Con la Ley 157, el campesino productor puede convertir su título de propiedad de tierra de pequeño a mediano ante el Instituto Nacional de Reforma Agraria (INRA), lo puede hacer voluntariamente y sin costo. Así podrá tener acceso al crédito bancario, posibilidad de la que fue privado, durante los gobiernos “masistas”, por la Constitución Política vigente desde 2009. Esa medida había paralizado la agricultura, en particular en la zona andina y valles del país, causando grave daño a la economía nacional, así como redujo el abastecimiento de alimentos a mercados internos. Es más, determinó que, ante la escasez de alimentos, apareciese el gran contrabando de alimentos. Al mismo tiempo, los gobiernos del MAS se vieron obligados a hacer grandes importaciones de alimentos, así como autorizar importaciones privadas de alimentos. Tal disposición fue criticada porque era discriminatoria, antieconómica y, además, afectó los ingresos tributarios para el Estado.

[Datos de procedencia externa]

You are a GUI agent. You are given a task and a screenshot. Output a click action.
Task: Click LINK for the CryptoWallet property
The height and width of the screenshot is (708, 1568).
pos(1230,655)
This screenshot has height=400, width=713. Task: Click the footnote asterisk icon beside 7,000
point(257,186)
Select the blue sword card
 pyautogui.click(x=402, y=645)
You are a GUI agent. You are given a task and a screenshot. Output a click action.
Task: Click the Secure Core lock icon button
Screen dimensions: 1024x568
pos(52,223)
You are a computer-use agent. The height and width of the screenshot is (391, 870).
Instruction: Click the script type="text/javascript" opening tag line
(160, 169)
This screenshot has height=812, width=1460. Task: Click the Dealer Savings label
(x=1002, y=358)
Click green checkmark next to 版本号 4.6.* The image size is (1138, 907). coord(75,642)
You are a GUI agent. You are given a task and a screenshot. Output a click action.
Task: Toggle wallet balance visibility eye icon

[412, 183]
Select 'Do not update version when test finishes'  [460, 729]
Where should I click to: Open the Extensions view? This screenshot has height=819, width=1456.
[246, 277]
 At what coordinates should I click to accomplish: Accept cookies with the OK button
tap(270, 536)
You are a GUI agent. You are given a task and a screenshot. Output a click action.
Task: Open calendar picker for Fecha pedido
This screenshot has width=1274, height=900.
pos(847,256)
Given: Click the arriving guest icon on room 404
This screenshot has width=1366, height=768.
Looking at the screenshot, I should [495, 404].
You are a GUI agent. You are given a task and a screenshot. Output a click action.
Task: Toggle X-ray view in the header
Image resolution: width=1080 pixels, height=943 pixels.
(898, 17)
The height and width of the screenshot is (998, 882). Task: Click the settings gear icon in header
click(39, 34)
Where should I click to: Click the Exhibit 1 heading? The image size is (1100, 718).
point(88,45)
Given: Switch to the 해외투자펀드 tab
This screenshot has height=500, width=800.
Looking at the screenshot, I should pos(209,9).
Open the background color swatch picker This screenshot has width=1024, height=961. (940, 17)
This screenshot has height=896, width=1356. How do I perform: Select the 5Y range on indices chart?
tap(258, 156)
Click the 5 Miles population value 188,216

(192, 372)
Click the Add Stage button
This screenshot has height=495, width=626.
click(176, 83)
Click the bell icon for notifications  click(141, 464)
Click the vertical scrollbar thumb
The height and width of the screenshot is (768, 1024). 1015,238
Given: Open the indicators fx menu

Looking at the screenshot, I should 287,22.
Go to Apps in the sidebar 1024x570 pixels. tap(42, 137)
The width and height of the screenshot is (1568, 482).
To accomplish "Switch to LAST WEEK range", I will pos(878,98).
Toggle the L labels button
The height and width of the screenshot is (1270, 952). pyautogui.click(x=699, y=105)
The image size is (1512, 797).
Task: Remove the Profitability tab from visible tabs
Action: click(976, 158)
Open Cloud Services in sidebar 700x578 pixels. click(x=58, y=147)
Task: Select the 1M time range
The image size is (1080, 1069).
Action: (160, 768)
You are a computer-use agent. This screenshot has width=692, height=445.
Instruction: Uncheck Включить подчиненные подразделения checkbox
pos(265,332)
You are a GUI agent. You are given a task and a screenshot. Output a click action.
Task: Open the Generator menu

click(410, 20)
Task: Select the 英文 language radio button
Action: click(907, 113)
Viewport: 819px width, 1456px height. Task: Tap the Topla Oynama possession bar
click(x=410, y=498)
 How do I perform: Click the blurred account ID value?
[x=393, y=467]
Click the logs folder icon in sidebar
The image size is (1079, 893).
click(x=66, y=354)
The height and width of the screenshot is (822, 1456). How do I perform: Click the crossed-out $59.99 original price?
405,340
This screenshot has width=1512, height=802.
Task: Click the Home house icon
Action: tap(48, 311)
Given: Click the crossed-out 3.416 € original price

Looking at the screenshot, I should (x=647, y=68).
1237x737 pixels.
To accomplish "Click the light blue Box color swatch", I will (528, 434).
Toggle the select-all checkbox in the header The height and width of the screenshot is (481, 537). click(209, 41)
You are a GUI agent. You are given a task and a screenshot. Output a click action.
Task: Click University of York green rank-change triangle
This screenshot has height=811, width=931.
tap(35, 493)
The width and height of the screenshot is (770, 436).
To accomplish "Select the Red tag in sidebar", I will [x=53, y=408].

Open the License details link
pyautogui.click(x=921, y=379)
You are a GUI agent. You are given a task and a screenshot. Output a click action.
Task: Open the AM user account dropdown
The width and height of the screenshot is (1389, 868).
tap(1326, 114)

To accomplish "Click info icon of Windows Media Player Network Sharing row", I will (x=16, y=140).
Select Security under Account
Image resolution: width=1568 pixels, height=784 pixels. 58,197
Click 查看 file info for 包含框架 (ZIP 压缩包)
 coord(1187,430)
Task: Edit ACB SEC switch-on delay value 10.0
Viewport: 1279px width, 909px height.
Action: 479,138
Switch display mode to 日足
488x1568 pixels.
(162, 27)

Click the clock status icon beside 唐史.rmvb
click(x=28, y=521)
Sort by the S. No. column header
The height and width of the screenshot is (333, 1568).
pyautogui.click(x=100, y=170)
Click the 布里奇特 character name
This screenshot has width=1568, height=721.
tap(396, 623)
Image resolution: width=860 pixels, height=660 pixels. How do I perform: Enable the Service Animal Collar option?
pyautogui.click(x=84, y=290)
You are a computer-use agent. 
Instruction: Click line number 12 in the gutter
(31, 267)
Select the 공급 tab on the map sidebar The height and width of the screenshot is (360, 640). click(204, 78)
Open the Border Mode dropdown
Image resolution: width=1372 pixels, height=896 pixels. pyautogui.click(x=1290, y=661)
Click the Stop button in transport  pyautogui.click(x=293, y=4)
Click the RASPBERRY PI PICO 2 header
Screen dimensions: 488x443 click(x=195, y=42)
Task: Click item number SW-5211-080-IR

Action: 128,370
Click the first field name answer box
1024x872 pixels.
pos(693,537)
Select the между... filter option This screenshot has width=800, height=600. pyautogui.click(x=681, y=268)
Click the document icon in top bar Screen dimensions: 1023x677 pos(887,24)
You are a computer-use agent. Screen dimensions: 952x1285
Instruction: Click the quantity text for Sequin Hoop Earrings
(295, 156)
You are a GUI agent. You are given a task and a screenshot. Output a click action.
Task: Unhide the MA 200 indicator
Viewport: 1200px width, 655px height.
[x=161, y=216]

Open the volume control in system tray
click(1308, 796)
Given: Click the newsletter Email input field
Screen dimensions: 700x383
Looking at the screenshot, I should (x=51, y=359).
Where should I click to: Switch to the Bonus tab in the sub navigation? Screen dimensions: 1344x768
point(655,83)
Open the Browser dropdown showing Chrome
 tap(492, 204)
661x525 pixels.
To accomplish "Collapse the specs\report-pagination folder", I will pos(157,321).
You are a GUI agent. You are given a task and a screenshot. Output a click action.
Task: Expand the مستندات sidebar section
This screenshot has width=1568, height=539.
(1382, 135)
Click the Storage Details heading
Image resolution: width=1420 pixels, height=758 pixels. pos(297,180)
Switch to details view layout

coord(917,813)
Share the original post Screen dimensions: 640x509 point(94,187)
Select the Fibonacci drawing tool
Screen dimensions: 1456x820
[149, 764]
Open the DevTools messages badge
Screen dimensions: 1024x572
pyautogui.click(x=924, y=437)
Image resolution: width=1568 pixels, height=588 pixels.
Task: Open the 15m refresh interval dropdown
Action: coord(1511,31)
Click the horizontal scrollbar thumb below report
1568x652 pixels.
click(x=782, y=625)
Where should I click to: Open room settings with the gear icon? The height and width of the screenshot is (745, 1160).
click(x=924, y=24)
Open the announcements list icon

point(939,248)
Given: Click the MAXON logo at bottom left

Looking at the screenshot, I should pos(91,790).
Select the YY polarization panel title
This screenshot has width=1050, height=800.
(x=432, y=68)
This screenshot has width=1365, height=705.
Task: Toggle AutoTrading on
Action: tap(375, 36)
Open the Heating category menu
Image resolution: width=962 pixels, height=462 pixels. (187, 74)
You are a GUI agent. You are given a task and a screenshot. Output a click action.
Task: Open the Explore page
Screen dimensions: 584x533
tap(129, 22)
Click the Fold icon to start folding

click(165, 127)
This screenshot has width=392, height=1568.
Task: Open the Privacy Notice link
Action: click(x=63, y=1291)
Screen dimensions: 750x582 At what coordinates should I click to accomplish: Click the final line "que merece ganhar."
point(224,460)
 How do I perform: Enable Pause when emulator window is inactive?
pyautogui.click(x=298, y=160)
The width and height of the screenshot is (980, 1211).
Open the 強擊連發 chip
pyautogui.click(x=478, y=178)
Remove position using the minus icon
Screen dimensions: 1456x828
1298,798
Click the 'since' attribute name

La prohibición para la venta de tierras dotadas por la reforma agraria de 1953 a campesinos, pequeños propietarios, ya había sido puesta en aplicación por el gobierno de René Barrientos y solo fue elevada a rango constitucional por el gobierno de Evo Morales, sin posibilidad de que pudiese ser reformada, abrogada o derogada.
En el debate sobre la Ley 157 había hay dos corrientes parlamentarias. Una quería una reforma superficial y la otra solo modificaciones secundarias, sin que el punto central del proyecto pueda ser resuelto para que los campesinos tengan acceso al crédito bancario. Para que se devuelva a los campesinos no solo el derecho de propiedad, sino también la misma tierra, porque si ellos no pueden vender sus parcelas, dejan de ser propietarios.
De esa manera, mientras los grandes dueños de tierras pueden venderlas y obtener grandes créditos, los productores agrícolas pequeños no podían obtener créditos ni vender sus terrenos, lo cual implica empobrecimiento y discriminación. Hoy con la promulgación de dicha norma, los pequeños agricultores recuperan sus derechos económicos en alguna medida.
Finalmente, si la reforma agraria de 1953, liberó al campesino y liberó las tierras, ahora se espera que mejore la situación de los campesinos que requieren financiamiento para producir más en sus parcelas, lo que puede dar lugar a un mayor abastecimiento de mercados internos, con productos nativos.